Inactivates liver phosporylase, increases glucokinase activity, which causes glucose phosphorylation -- phosphorylated glucose cannot diffuse back through the membrane, stimulates glycogen synthesizing enzymes. Excess glycogen -> conversion to fa's -> triglycerides transported to adipose

Between meals, pancreas decreases insulin secretion.
phosphorylase -> glycogen split -> glucose phosphate
glucose phospatase -> phosphate radical split from glucose -> glucose diffuses out.
Brain: already permeable to glucose, insulin does not effect. Brain uses glucose for energy. Blood glucose levels are maintained mainly to "feed" the brain. Low blood sugar (20-50mg/dl) -> hypoglycemic shock -- progressive nervous irritability, fainting, convulsions, coma.
Other cells: same as in muscle.

Insulin and Fat Metabolism

Excess Insulin:
inc. glucose use -> dec. fat use + fat synthesis & storage
Insulin inhibits lipase which causes triglyceride hydrolysis, so fatty acid release is also inhibited. Glucose transport into fat cells provides glycerol for triglyceride formation.

No Insulin:
lipase activates triglyceride hydrolysis -> inc. [plasma ffa's] available for energy substrate.
phospholipid & cholesterol formed -> atherosclerosis.
liver fa's form too much acetoacetic acid -> acidosis -> coma -> death.

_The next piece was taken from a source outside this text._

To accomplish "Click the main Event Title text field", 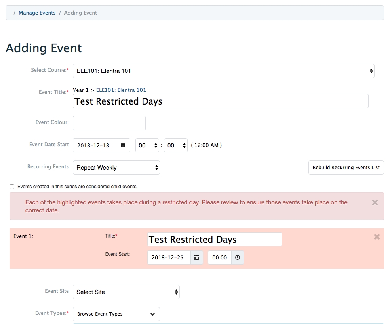I will [221, 101].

Insulin and Protein Metabolism

Insulin promotes protein formation:

causes active aa transport into cells
enhance mRNA translation on ribosomes
long-term inc. of DNA transcription of selected sequences, especially enzymes for carbohydrate, fat and protein storage
inhibits protein catabolism, decreasing aa release from cells

Works synergystically with growth hormone. Thought to promote cellular uptake of different aa's.

Glucagon

Many functions opposite to those of insulin, including increasing [blood glucose]. Two major effects:

Glycogenolysis: breakdown of liver glycogen.
Activate adenyl cyclase -> cyclic AMP formed -> activate protein kinase regulator protein -> activate protein kinase -> activate phophorylase b kinase -> phosphorylase b converts to phosphorylase a promoting glycogen degradation to glucose-1-phosphate -> dephosphorylated and released from liver.
Gluconeogenesis: making glucose from other stuff
activate aa transport and gluconeogenesis enzymes to maintain hyperglycemic state

Secreted when blood sugar lowers. High [aa] also stimulates glucagon secretion -- aa's rapidly converted to glucose making it available to the tissues.

Diabetes Mellitus

Usually a result of dimished insulin secretion. Genetic factors can increase susceptibility of beta cells where insulin is formed to viruses, or autoimmune antibodies against the beta cells, or hereditary tendency for beta cell degeneration. Obesity also decreases insulin receptors in target cells.

Pathology:
decreased glucose utilization -> inc. [blood glucose]
increased fat mobilization -> abnormal fat metabolism & cholesterol deposition & atherosclerosis
protein depletion
diuresis -- glucose loss in urine causes water loss from osmosis -> dehydration
acidosis from excess fat metabolism

Treatment:
Insulin injection with normal diet. Low carbohydrate diets addressed [blood sugar] but not abnormal fat metabolism, which is associated more with vascular problems, susceptibility to infection, eye problems, hypertension and chronic renal disease.